#### DATA LINES

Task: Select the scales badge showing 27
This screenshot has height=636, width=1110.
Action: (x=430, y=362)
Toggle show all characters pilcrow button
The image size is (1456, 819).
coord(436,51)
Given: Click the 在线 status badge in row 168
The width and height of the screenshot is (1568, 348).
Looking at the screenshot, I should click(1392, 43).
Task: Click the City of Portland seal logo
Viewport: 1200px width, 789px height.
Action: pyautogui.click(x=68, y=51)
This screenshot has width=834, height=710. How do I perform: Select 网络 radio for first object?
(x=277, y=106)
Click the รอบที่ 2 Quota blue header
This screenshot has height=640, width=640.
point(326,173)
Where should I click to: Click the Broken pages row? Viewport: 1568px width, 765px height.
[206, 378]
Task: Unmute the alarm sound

########

WORK TO COMPLETE ::
Reproduce all of the records above word for word, keeping each line as it is.

PROBLEM SOLUTION ::
Task: Select the scales badge showing 27
This screenshot has height=636, width=1110.
Action: (x=430, y=362)
Toggle show all characters pilcrow button
The image size is (1456, 819).
coord(436,51)
Given: Click the 在线 status badge in row 168
The width and height of the screenshot is (1568, 348).
Looking at the screenshot, I should click(1392, 43).
Task: Click the City of Portland seal logo
Viewport: 1200px width, 789px height.
Action: pyautogui.click(x=68, y=51)
This screenshot has width=834, height=710. How do I perform: Select 网络 radio for first object?
(x=277, y=106)
Click the รอบที่ 2 Quota blue header
This screenshot has height=640, width=640.
point(326,173)
Where should I click to: Click the Broken pages row? Viewport: 1568px width, 765px height.
[206, 378]
Task: Unmute the alarm sound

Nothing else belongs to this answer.